On our local Relay there are from time to time transmissions, where only static can be heard. Most transmissions via relay can be heard clearly. What could be the cause of this?
I hear this from time to time on more than one of my local repeaters -- especially on one that has a significant height advantage over most (1400 feet up a TV transmitting tower). Given the length of some of the static-only transmissions, and their timing (about when I regularly hear two or three local hams have their morning conversation), I have a hypothesis.
I hear this from time to time when I'm driving (I only listen to repeaters when driving; I've got too much other stuff to do at home, and don't own a fixed location radio that can access repeaters in any case). When I hear it is when I'm driving though a local terrain depression -- a small valley -- in a location far enough from the repeater to produce at least a partial signal blockage.
I encountered this again this morning on my way to work, and was able to verify that the S-meter bargraph on my radio's display was showing its minimum level -- yet the squelch was open with no audible signal. I took this as confirmation of my hypothesis below.

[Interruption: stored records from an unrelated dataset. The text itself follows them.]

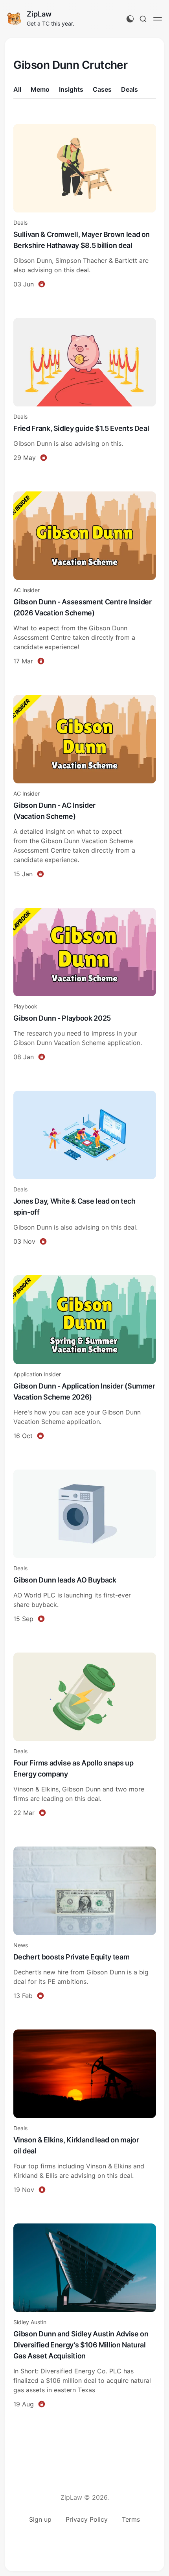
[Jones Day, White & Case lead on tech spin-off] (84, 1169)
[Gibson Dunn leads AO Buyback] (84, 1547)
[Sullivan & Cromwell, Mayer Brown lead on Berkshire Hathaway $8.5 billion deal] (84, 207)
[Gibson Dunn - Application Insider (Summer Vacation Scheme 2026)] (84, 1358)
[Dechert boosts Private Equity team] (84, 1924)
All (17, 89)
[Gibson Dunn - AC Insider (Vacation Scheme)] (84, 787)
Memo (40, 89)
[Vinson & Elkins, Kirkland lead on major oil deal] (84, 2113)
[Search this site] (143, 19)
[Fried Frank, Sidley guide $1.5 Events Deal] (84, 391)
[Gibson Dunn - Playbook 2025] (84, 985)
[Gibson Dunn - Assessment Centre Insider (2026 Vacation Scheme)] (84, 579)
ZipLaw (39, 14)
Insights (71, 89)
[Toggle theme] (130, 19)
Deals (129, 89)
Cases (102, 89)
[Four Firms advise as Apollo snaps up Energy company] (84, 1736)
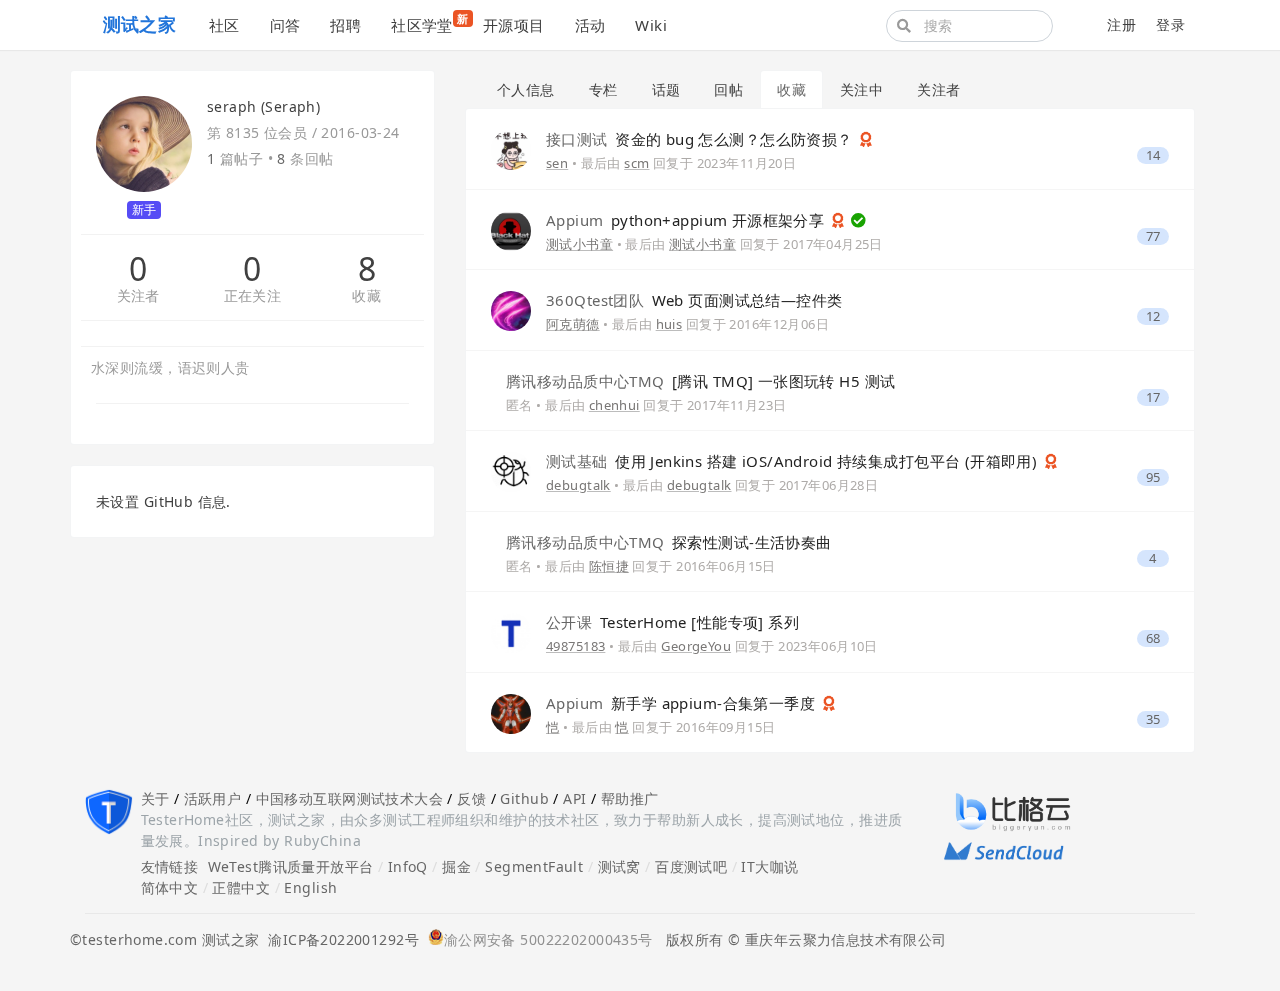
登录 (1170, 24)
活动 (590, 25)
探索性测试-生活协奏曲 (669, 542)
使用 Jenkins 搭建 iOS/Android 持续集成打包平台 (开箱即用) (794, 461)
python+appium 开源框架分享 (687, 220)
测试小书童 (579, 244)
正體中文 (241, 887)
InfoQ (408, 866)
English (310, 887)
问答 (285, 25)
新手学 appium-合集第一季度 (683, 703)
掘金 (456, 866)
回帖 (728, 89)
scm (636, 163)
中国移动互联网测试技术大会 (349, 798)
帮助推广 (630, 798)
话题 (666, 89)
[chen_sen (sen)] (511, 148)
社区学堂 (429, 23)
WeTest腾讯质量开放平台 (291, 866)
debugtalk (578, 485)
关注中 (861, 89)
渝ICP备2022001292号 (339, 939)
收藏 (366, 296)
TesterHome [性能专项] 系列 (672, 622)
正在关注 (253, 296)
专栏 (603, 89)
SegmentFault (534, 866)
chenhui (614, 405)
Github (524, 798)
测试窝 (619, 866)
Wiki (651, 25)
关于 (155, 798)
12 (1153, 316)
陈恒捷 (609, 566)
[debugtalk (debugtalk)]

What I believe is happening when this occurs is that someone transmits and keys the repeater; the repeater opens and sends its CTCSS tone, which my radio detects and opens its squelch -- but the signal from the repeater is attenuated enough by terrain that instead of clear voice, I hear only the noise floor that would always be present without squelch. The CTCSS tone is "subaudible" -- below most radios' frequency response limit -- but it can also be detected in pretty heavy noise because the receiver is filtering for a single, narrow audio frequency.
This is not to say you can't hear static-only when someone "kerchunks" the repeater (illegally makes a short unidentified transmission), but in my experience, what I get then is a short period of "full quiet", followed by the repeater's courtesy tone and the very short static burst before my radio's squelch closes. That's very different from a long period of static with the squelch open.